| Exercise instructions |
Copy out every one of the following records word for word, without changing anything.

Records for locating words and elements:
··········
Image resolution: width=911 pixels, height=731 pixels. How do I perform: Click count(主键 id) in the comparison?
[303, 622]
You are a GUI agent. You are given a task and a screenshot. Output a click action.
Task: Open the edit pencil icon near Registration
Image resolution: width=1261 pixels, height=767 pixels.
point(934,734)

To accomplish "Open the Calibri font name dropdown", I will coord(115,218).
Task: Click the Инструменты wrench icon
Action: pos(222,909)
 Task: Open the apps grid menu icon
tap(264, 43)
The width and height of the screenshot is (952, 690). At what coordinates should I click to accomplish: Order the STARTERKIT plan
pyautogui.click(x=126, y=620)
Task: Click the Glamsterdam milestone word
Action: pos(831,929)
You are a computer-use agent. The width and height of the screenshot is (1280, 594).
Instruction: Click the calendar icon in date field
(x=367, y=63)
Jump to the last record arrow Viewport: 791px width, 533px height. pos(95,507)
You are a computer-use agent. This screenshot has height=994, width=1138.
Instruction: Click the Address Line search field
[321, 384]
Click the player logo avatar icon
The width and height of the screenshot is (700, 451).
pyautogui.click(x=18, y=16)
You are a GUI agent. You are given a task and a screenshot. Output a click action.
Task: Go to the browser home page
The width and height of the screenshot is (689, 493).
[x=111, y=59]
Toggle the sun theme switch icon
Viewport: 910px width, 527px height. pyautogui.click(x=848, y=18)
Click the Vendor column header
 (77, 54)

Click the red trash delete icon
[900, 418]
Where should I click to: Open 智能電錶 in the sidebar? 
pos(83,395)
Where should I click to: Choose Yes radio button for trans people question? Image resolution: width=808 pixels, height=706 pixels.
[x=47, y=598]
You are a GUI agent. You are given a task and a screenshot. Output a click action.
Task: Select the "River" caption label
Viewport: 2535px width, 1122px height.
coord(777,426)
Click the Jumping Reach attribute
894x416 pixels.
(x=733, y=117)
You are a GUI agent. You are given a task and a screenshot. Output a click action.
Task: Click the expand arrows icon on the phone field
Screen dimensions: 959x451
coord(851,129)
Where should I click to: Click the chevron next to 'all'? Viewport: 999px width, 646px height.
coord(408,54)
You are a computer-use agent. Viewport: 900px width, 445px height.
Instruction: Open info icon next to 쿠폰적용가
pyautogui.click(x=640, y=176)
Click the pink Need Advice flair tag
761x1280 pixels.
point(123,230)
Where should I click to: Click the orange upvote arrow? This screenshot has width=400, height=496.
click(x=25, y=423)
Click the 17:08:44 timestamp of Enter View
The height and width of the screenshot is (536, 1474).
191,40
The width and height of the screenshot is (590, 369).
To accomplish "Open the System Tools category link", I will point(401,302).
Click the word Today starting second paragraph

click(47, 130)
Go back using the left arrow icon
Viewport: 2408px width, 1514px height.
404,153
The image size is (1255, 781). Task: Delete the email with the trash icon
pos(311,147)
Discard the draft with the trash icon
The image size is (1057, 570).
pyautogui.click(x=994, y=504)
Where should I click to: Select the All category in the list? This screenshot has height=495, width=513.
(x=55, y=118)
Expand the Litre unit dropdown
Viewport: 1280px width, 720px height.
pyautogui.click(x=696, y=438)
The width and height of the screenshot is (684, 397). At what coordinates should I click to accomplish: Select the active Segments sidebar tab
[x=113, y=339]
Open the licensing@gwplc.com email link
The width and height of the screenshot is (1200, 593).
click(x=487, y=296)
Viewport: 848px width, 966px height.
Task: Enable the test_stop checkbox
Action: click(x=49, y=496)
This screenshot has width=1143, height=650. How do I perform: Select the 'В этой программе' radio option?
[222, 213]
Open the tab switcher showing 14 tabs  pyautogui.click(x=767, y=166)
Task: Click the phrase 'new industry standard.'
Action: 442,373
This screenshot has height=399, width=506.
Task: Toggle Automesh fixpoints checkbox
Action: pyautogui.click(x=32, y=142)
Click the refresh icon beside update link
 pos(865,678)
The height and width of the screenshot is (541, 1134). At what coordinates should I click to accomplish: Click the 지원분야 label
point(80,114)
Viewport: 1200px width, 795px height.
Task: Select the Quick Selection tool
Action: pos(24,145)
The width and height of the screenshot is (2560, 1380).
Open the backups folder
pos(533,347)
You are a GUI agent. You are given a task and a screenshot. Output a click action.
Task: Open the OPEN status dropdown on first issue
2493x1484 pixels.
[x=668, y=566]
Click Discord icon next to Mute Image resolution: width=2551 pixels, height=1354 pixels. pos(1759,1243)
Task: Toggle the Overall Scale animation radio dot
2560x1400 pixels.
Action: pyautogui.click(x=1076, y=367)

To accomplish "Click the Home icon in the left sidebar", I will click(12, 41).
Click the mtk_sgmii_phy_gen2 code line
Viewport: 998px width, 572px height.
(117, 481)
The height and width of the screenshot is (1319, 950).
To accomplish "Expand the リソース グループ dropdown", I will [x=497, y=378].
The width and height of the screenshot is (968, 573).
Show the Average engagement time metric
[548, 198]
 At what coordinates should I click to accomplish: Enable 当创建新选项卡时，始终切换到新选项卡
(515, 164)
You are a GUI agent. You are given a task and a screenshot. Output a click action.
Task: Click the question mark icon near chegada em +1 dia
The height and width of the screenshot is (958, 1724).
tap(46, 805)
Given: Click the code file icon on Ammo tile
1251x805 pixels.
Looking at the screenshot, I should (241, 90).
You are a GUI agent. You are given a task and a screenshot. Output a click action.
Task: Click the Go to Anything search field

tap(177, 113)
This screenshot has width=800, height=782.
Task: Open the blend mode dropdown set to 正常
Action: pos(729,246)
··········
| Written response |
Image resolution: width=911 pixels, height=731 pixels. How do I perform: Click count(主键 id) in the comparison?
[303, 622]
You are a GUI agent. You are given a task and a screenshot. Output a click action.
Task: Open the edit pencil icon near Registration
Image resolution: width=1261 pixels, height=767 pixels.
point(934,734)

To accomplish "Open the Calibri font name dropdown", I will coord(115,218).
Task: Click the Инструменты wrench icon
Action: pos(222,909)
 Task: Open the apps grid menu icon
tap(264, 43)
The width and height of the screenshot is (952, 690). At what coordinates should I click to accomplish: Order the STARTERKIT plan
pyautogui.click(x=126, y=620)
Task: Click the Glamsterdam milestone word
Action: pos(831,929)
You are a computer-use agent. The width and height of the screenshot is (1280, 594).
Instruction: Click the calendar icon in date field
(x=367, y=63)
Jump to the last record arrow Viewport: 791px width, 533px height. pos(95,507)
You are a computer-use agent. This screenshot has height=994, width=1138.
Instruction: Click the Address Line search field
[321, 384]
Click the player logo avatar icon
The width and height of the screenshot is (700, 451).
pyautogui.click(x=18, y=16)
You are a GUI agent. You are given a task and a screenshot. Output a click action.
Task: Go to the browser home page
The width and height of the screenshot is (689, 493).
[x=111, y=59]
Toggle the sun theme switch icon
Viewport: 910px width, 527px height. pyautogui.click(x=848, y=18)
Click the Vendor column header
 (77, 54)

Click the red trash delete icon
[900, 418]
Where should I click to: Open 智能電錶 in the sidebar? 
pos(83,395)
Where should I click to: Choose Yes radio button for trans people question? Image resolution: width=808 pixels, height=706 pixels.
[x=47, y=598]
You are a GUI agent. You are given a task and a screenshot. Output a click action.
Task: Select the "River" caption label
Viewport: 2535px width, 1122px height.
coord(777,426)
Click the Jumping Reach attribute
894x416 pixels.
(x=733, y=117)
You are a GUI agent. You are given a task and a screenshot. Output a click action.
Task: Click the expand arrows icon on the phone field
Screen dimensions: 959x451
coord(851,129)
Where should I click to: Click the chevron next to 'all'? Viewport: 999px width, 646px height.
coord(408,54)
You are a computer-use agent. Viewport: 900px width, 445px height.
Instruction: Open info icon next to 쿠폰적용가
pyautogui.click(x=640, y=176)
Click the pink Need Advice flair tag
761x1280 pixels.
point(123,230)
Where should I click to: Click the orange upvote arrow? This screenshot has width=400, height=496.
click(x=25, y=423)
Click the 17:08:44 timestamp of Enter View
The height and width of the screenshot is (536, 1474).
191,40
The width and height of the screenshot is (590, 369).
To accomplish "Open the System Tools category link", I will point(401,302).
Click the word Today starting second paragraph

click(47, 130)
Go back using the left arrow icon
Viewport: 2408px width, 1514px height.
404,153
The image size is (1255, 781). Task: Delete the email with the trash icon
pos(311,147)
Discard the draft with the trash icon
The image size is (1057, 570).
pyautogui.click(x=994, y=504)
Where should I click to: Select the All category in the list? This screenshot has height=495, width=513.
(x=55, y=118)
Expand the Litre unit dropdown
Viewport: 1280px width, 720px height.
pyautogui.click(x=696, y=438)
The width and height of the screenshot is (684, 397). At what coordinates should I click to accomplish: Select the active Segments sidebar tab
[x=113, y=339]
Open the licensing@gwplc.com email link
The width and height of the screenshot is (1200, 593).
click(x=487, y=296)
Viewport: 848px width, 966px height.
Task: Enable the test_stop checkbox
Action: click(x=49, y=496)
This screenshot has width=1143, height=650. How do I perform: Select the 'В этой программе' radio option?
[222, 213]
Open the tab switcher showing 14 tabs  pyautogui.click(x=767, y=166)
Task: Click the phrase 'new industry standard.'
Action: 442,373
This screenshot has height=399, width=506.
Task: Toggle Automesh fixpoints checkbox
Action: pyautogui.click(x=32, y=142)
Click the refresh icon beside update link
 pos(865,678)
The height and width of the screenshot is (541, 1134). At what coordinates should I click to accomplish: Click the 지원분야 label
point(80,114)
Viewport: 1200px width, 795px height.
Task: Select the Quick Selection tool
Action: pos(24,145)
The width and height of the screenshot is (2560, 1380).
Open the backups folder
pos(533,347)
You are a GUI agent. You are given a task and a screenshot. Output a click action.
Task: Open the OPEN status dropdown on first issue
2493x1484 pixels.
[x=668, y=566]
Click Discord icon next to Mute Image resolution: width=2551 pixels, height=1354 pixels. pos(1759,1243)
Task: Toggle the Overall Scale animation radio dot
2560x1400 pixels.
Action: pyautogui.click(x=1076, y=367)

To accomplish "Click the Home icon in the left sidebar", I will click(12, 41).
Click the mtk_sgmii_phy_gen2 code line
Viewport: 998px width, 572px height.
(117, 481)
The height and width of the screenshot is (1319, 950).
To accomplish "Expand the リソース グループ dropdown", I will [x=497, y=378].
The width and height of the screenshot is (968, 573).
Show the Average engagement time metric
[548, 198]
 At what coordinates should I click to accomplish: Enable 当创建新选项卡时，始终切换到新选项卡
(515, 164)
You are a GUI agent. You are given a task and a screenshot. Output a click action.
Task: Click the question mark icon near chegada em +1 dia
The height and width of the screenshot is (958, 1724).
tap(46, 805)
Given: Click the code file icon on Ammo tile
1251x805 pixels.
Looking at the screenshot, I should (241, 90).
You are a GUI agent. You are given a task and a screenshot. Output a click action.
Task: Click the Go to Anything search field

tap(177, 113)
This screenshot has width=800, height=782.
Task: Open the blend mode dropdown set to 正常
Action: pos(729,246)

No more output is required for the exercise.